> _Selected text_

-------

The automotive retail sector is suffering from a fundamental lack of investment in systems and staff – and dealerships must adapt to survive in a post-Brexit, post-pandemic world, says motor trade expert Fraser Brown.
Whilst issues around the major shortfall of lorry drivers remains in the public eye, a range of other sectors – including car dealerships – are also paying the price for decades of under-investment.
Fraser, the founder and managing director of MotorVise Automotive, which provides a range of services designed to maximise dealership sales and profits, said: “The major question is how the automotive retail sector will respond in a post-Brexit, post-pandemic world amid predictions of a seismic shift towards a high skill, high wage economy?
“The media is intent on blaming the government for the lack of workers across various sectors, including logistics, but this doesn’t help address the fundamental issues at play in our economy.
“Like many areas, the automotive retail sector, is suffering a fundamental lack of investment because of a previous reliance on cheap labour. It appears those days are over.
“It’s never been more difficult for car dealerships to attract technicians, salespeople and service advisors, which has led to higher wages and a willingness to improve the work-life balance.”
Fraser said that dealerships must take the lead from businesses like McDonald’s and automate tasks wherever possible, including giving customers the ability to interact with self-service screens. Money saved through automation can be reinvested in reskilling staff to raise customer service standards.
He said: “Inevitably, as wages increase and competition around recruitment grows, those dealerships not investing in their systems and staff will be the ones that go out of business.
“At the start of the pandemic, some dealerships ditched their training to run a lean operation. Sadly, this approach is still all too common among UK businesses.”
Motor manufacturers have already invested in automation as part of its shift towards electric vehicle production, something that has not been matched at the retail end of the supply chain.

-------

> _Study material_
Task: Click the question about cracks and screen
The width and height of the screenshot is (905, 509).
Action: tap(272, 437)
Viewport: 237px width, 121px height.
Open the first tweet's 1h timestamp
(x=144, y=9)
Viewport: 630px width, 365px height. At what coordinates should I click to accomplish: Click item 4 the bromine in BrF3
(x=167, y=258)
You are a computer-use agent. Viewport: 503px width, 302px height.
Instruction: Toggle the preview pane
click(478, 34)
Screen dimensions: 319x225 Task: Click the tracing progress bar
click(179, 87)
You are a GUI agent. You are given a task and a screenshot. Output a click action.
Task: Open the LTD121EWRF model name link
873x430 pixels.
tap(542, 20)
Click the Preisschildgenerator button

-------

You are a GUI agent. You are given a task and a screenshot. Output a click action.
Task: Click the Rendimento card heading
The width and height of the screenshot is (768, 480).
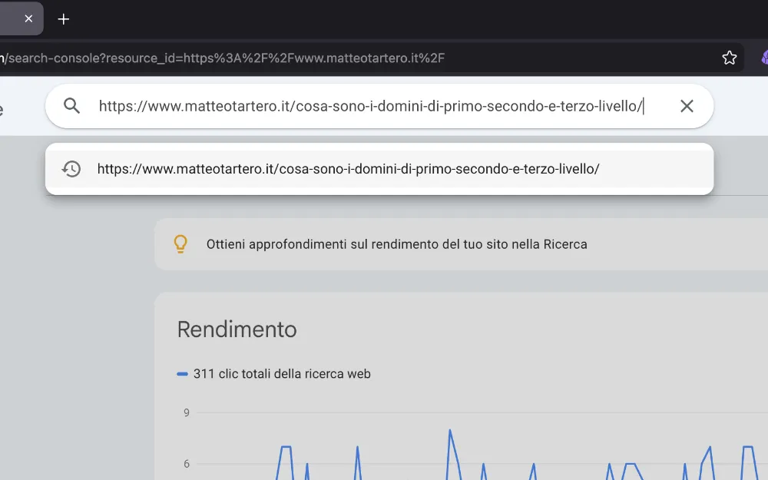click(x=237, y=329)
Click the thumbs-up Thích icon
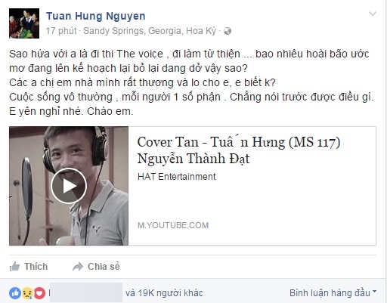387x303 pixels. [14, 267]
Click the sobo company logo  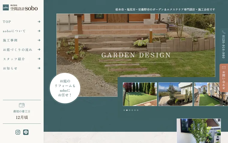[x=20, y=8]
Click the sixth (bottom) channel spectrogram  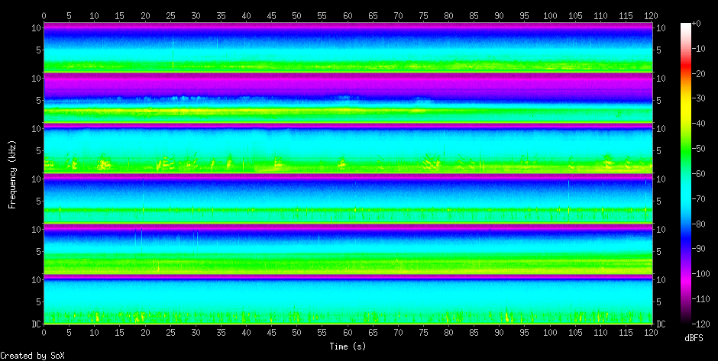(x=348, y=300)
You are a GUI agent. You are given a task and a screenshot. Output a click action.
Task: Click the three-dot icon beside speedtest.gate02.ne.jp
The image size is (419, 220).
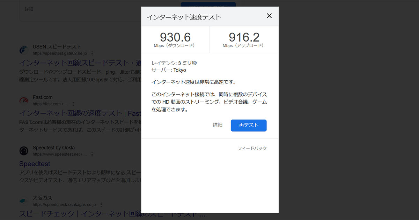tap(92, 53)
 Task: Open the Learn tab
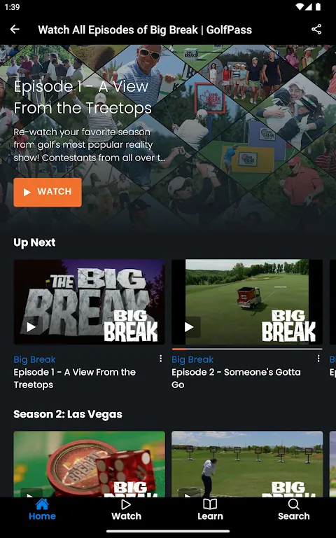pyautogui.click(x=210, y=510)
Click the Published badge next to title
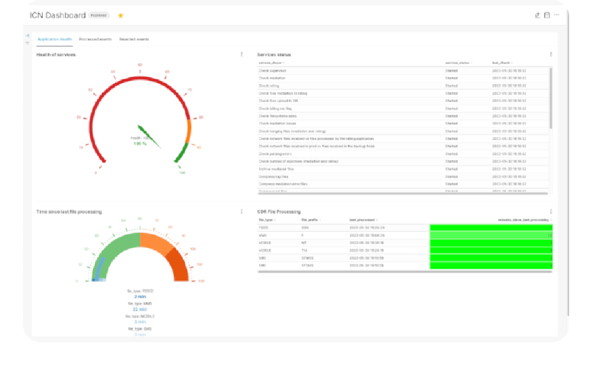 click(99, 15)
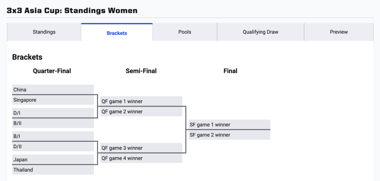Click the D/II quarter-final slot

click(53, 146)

-------

> _What this exercise asks_
**a.** In the article on car dealership staffing, rewrite the passage between "Fraser, the founder" and "high wage economy?", inclusive, substituting "boost" for "maximise".
**b.** List the kinds of workers that the article on car dealership staffing says dealerships now find it hard to attract.

> _Results for the exercise_
**a.**
Fraser, the founder and managing director of MotorVise Automotive, which provides a range of services designed to boost dealership sales and profits, said: “The major question is how the automotive retail sector will respond in a post-Brexit, post-pandemic world amid predictions of a seismic shift towards a high skill, high wage economy?

**b.** technicians, salespeople, service advisors